Remarks by Ambassador Blake at a Discussion on the Impact of Poor Air Quality at @america, Jakarta
Good afternoon. Thank you all for joining us today at this important event on the topic of our health and the air we breathe. Special thanks to our speakers:
Sharad Adhikary, World Health Organization Indonesia
Dr. Sonny Priajaya Warouw, Ministry of Health
Dr. M. Kamaruzzaman, Ministry of Health
Dr. Budi Haryanto, University of Indonesia
I want to first thank and commend our Government of Indonesia partners for their cooperation to establish the Air Quality monitoring systems to help raise awareness and improve air quality here in Indonesia.
How did this program come about? As part of US efforts to highlight and combat air pollution and climate change, the Department of State, in partnership with the U.S. Environmental Protection Agency, is currently its expanding air quality measurement efforts overseas by installing air quality meters at many of our Embassies and Consulates.

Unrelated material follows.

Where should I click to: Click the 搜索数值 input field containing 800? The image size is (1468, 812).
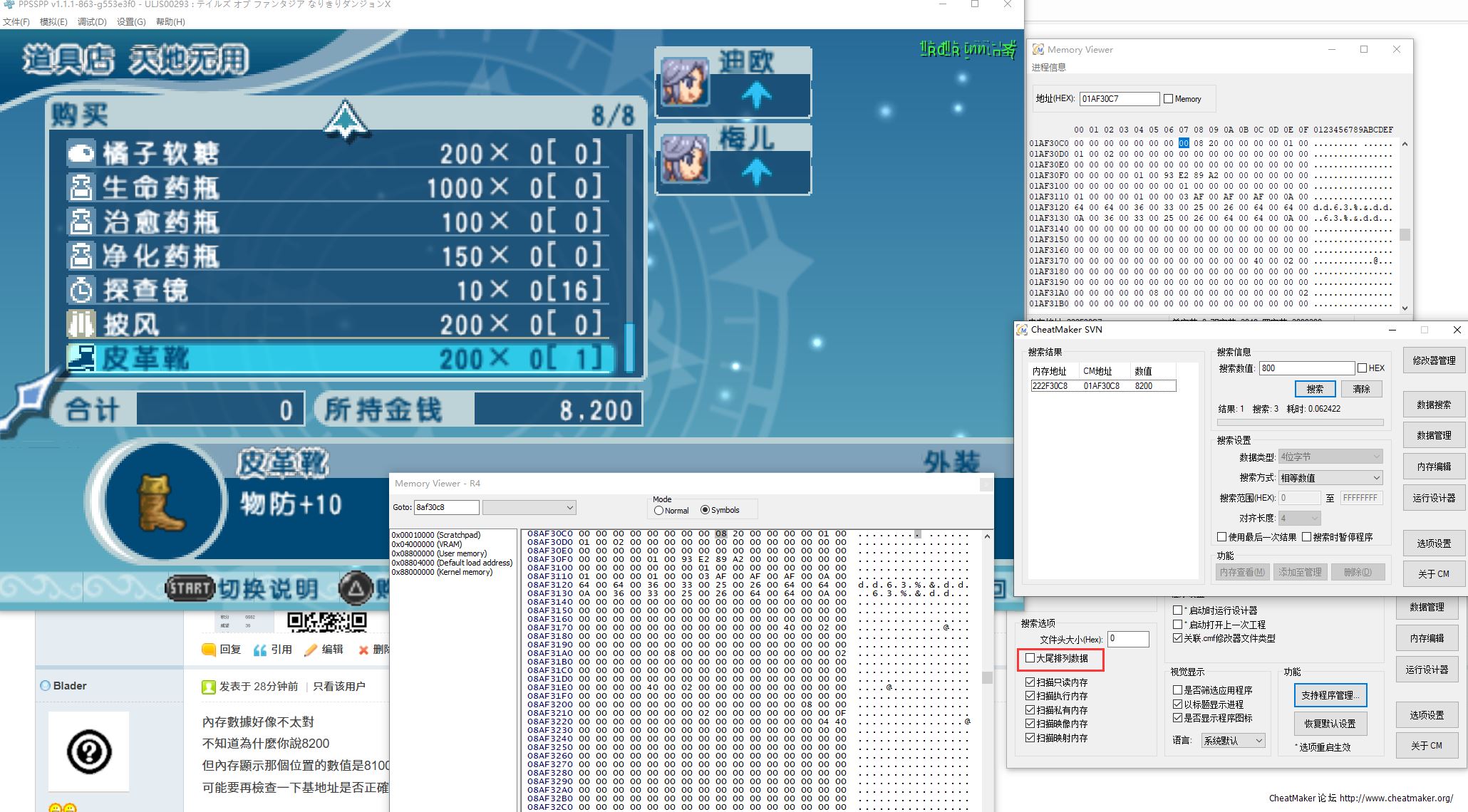tap(1306, 368)
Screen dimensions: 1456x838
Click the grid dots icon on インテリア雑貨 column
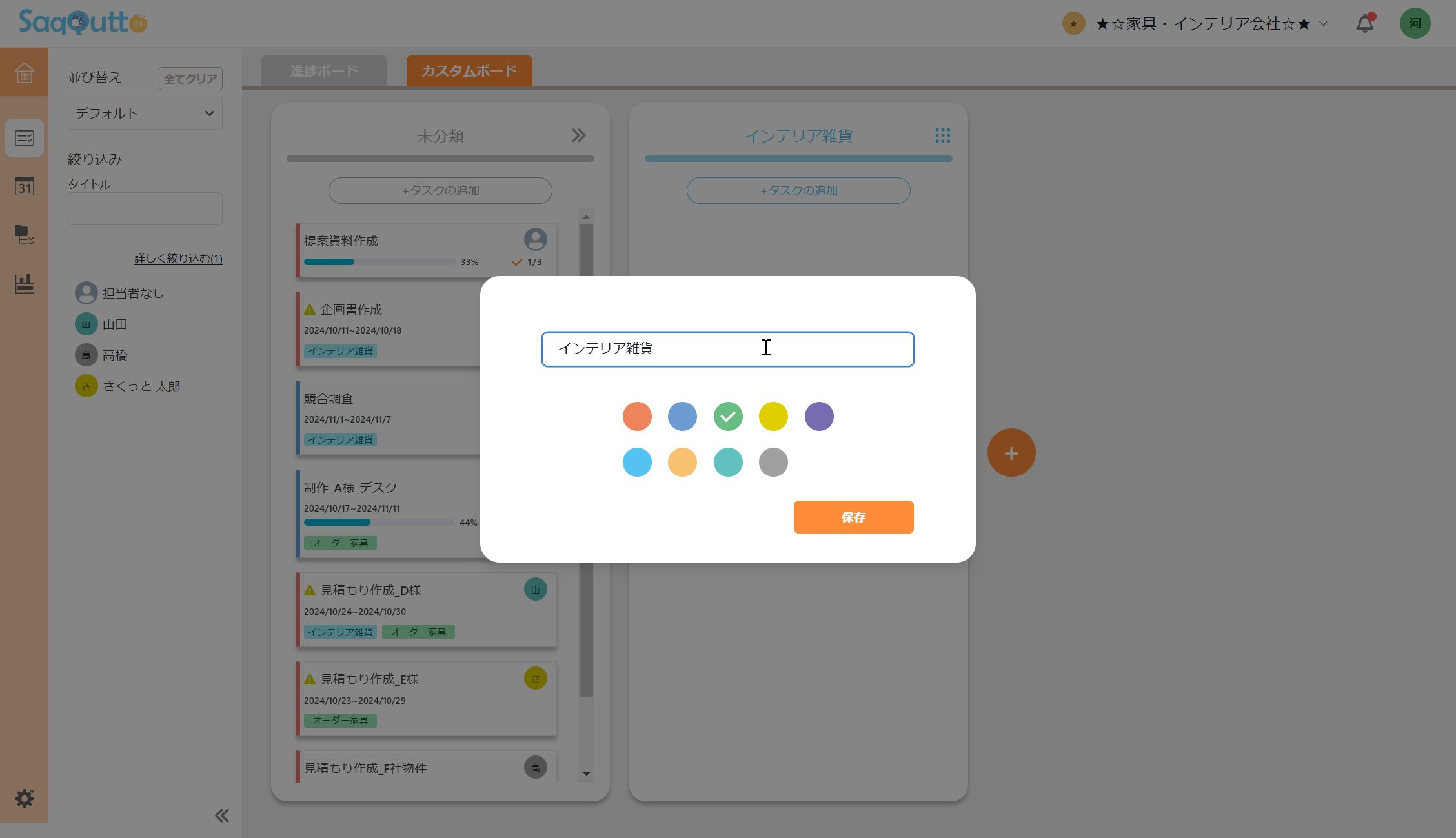[942, 135]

By the end of 2016, 24 of our Embassies and Consulates around the world – in countries like Mongolia, Vietnam, Peru, and Kosovo – will manage their own AQMs.
The goals of this program are to:
enhance the availability of air quality data,
provide the information necessary for individuals to make informed health decisions, and
provide greater opportunities for the U.S. to work with our international partners, like Indonesia, as we all tackle some of the world’s most pressing transboundary environmental challenges.
The Embassy’s two air quality meters, one in Central and one in South Jakarta, measure a type of air pollution called PM 2.5, referring to particulates smaller than 2.5 micrometers in diameter.
These are referred to as “fine” particles and are of particular concern since they are small enough to directly enter the lungs and even the blood stream.
These PM 2.5 AQMs are part of a network that collects and reports to the public real-time air quality data, and they are currently the only AQMs in Indonesia to publish hourly data on 2.5 particulate matter.
This data is now available via the U.S. Environmental Protection Agency’s (EPA) AirNow website, accessible through a link on our Embassy website.
(Pull up AirNow website and color-coded health chart on screen)
Here you’ll find Jakarta’s hourly Air Quality Index readings and a color-coded chart that provides information on the potential health impacts of long-term exposure at particular air quality levels.
The air quality indices calculated using our AQM readings and the color-coded charts are the same used by U.S. cities to help their citizens make informed health decisions.
For example, an AQI value of 50 represents good air quality with little potential to affect public health, while an AQI value over 300 represents hazardous air quality. Both the Embassy AQM’s AQI values and the raw PM 2.5 data are available on the AirNow website.
My colleagues here today from WHO, the Ministry of Health, and the University of Indonesia will elaborate, but PM 2.5 particles are linked to a number of significant negative health effects.
Chronic exposure to these particles contributes to cardiovascular and respiratory diseases, as well as lung cancer. These effects are likely to be more severe for sensitive populations, including people with heart or lung disease, children, and older adults.
A 2013 study by the Ministry of Environment and the U.S. Environmental Protection Agency (EPA) reported that 60% of the population of Jakarta suffered air pollution-related health effects including asthma and coronary disease.
The total direct health cost of these illnesses is about 38.5 trillion rupiah – or about $3 billion – per year.
In parts of Indonesia air pollution is caused by forest and peat fires that make the headlines and pose the greatest threat to communities.
In some areas, the indoor air pollution caused by indoor cookstoves presents serious health challenges.
In Jakarta, the primary cause of air pollution is transportation. Vehicles emit a number of pollutants, including nitrogen oxides, sulfur oxides, carbon monoxide and particulate matter.
The particulate matter that causes health problems comes in large part from fossil fuel combustion, which also emits greenhouse gases that are contributing to climate change, a long term threat to the livelihoods of all Indonesians.
With this background, I’d like to close by expressing our hope that Indonesian citizens as well as Americans living in Jakarta, and our partners in the Indonesian and local governments will be able to use this air quality data as part of your focus on environment and public health.
We look forward to continued cooperation as our two countries work together to counter climate change and to address air quality issues and other environmental challenges.